Finally, I made an example of the yields. The yields are the loading (lbs/day) adjusted for the area of the watershed. This helps adjust the concentrations to the impact of the watershed. Since the sizes of the watersheds are represented in the image, the yield is useful for mapping loading.

# Reflection

I chose to focus my project on practicing the visualizations I would need to create an effective report for work. I am expecting to be writing a report and following it up with an online presentation to all the partners who have participated in Samplepalooza over the years this winter. One of the challenges of the project has been communicating the results at a level acceptable to the state agencies that participate but presenting it in a way that is also understandable to the volunteers who collected samples. I think the ease with which I can now create maps (especially faceted by year) will make that task a lot easier. 

Rebuilding the code to estimate the loading was the most difficult part of this project, but I learned a lot from it.
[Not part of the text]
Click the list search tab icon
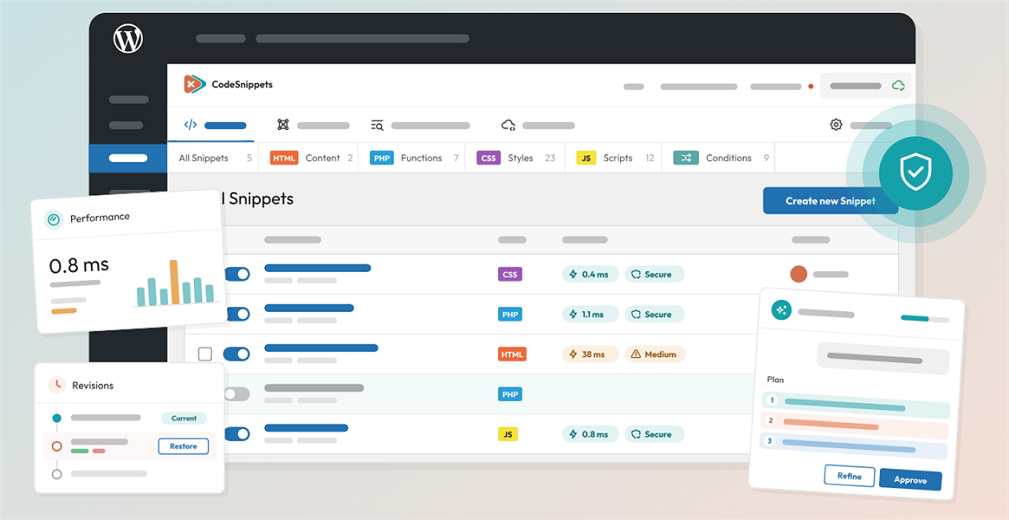Image resolution: width=1009 pixels, height=520 pixels. (x=377, y=125)
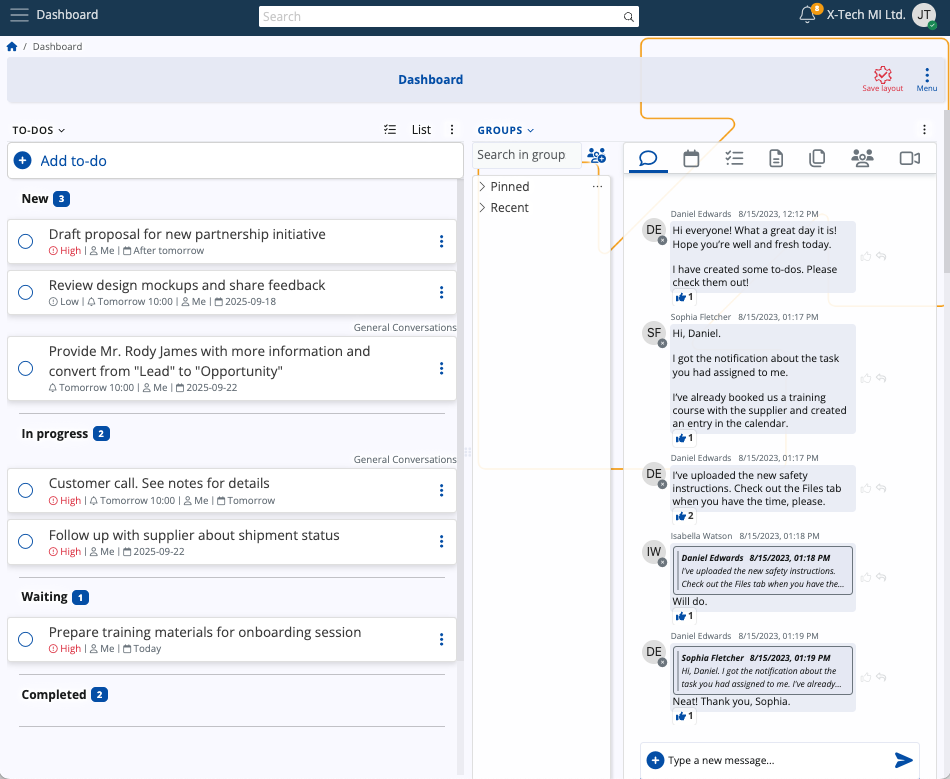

I feel confident that I could build similar functions from scratch moving forward.

# Conclusion

Rather than answering the specific question of what tributary is the biggest contributor of nitrogen or phosphorus, the research question is "Can I learn to use R to streamline how I work with my water quality data at work?" The answer is a resounding "Yes"! 

There are lots of other water quality data that I work with constantly that are slightly different from the data I was working with here. The original loading calculation program that I was working with was highly specialized for Samplepalooza. By utilizing the principals of tidy data and using the new function with `purrr`, I am confident that I could use this same code to estimate loading for any water quality monitoring site that I work with. 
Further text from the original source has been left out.